In vielen Städten legte Verdi wieder mal Busse, Bahnen und die Kitas lahm. Wann kommt endlich der Tarifabschluss für den öffentlichen Dienst?

„Als gut bezahlter Zeitungsmensch lässt sich anscheinend die Welt, so wie wir sie im Moment erleben, einfacher meistern, als es der normal arbeitende Mensch kann.“ Das schrieb mir ein Leser, als ich vor einem Monat an dieser Stelle einen ersten Warnstreik im öffentlichen Dienst als „ärgerlich“ bezeichnet hatte. Wieder einmal spaltet ein Thema die Gesellschaft. Im neuen „Deutschlandtrend“ der ARD halten 44 Prozent der Befragten die Forderungen nach 10,5 Prozent mehr Lohn, mindestens aber 500 Euro mehr im Monat, für angemessen, weiteren 8 Prozent gehen sie sogar nicht weit genug. 42 Prozent finden allerdings, dass die Forderungen der Gewerkschaften zu weit gehen.

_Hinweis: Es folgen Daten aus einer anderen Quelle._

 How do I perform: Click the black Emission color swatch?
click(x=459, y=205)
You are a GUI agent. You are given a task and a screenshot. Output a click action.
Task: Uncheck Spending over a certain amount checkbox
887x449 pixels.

Auch Bürgermeister äußern sich ganz unterschiedlich. Während die einen deutliche Gehaltserhöhungen befürworten, um etwa im Wettbewerb um gute Ingenieure für ihre Bauämter mit der besser zahlenden Bauindustrie konkurrieren zu können, kündigen andere schon die Schließung von Schwimmbädern und Freizeiteinrichtungen an, um die dann steigenden Personalkosten in den Griff zu bekommen. Fest steht: Wenn im öffentlichen Dienst besser bezahlt wird, müssen entweder Personal abgebaut und Angebote gestrichen, oder die Steuern für alle Bürger erhöht werden. Oder wir schieben die Quittung für den wachsenden Schuldenberg gleich unseren Enkelkindern zu.

Sind Sie bereit, mehr Steuern zu zahlen oder aufs öffentliche Freibad zu verzichten?

Die Frage im Deutschlandtrend hätte also lauten müssen: „Sind Sie bereit, mehr Steuern zu zahlen oder aufs öffentliche Freibad zu verzichten, damit die städtischen Mitarbeiter einen besseren Lohn bekommen?“ Ob da dann auch 52 Prozent zugestimmt hätten?

Selbstverständlich brauchen gerade die unteren Lohngruppen einen guten Ausgleich für die Belastungen durch die hohe Inflation. Aber gerade im öffentlichen Dienst gibt es immer noch viele Vorzüge und Sicherheiten, die das Arbeiten dort attraktiv machen.

Einen Monat nach dem ersten Warnstreik sind die Verhandlungspartner immer noch nicht weiter. Das ist ärgerlich. Denn die Opfer jedes einzelnen Warnstreiktags sitzen nicht in den Chefetagen der öffentlichen Verwaltungen. Es sind die Bürgerinnen und Bürger, die leiden.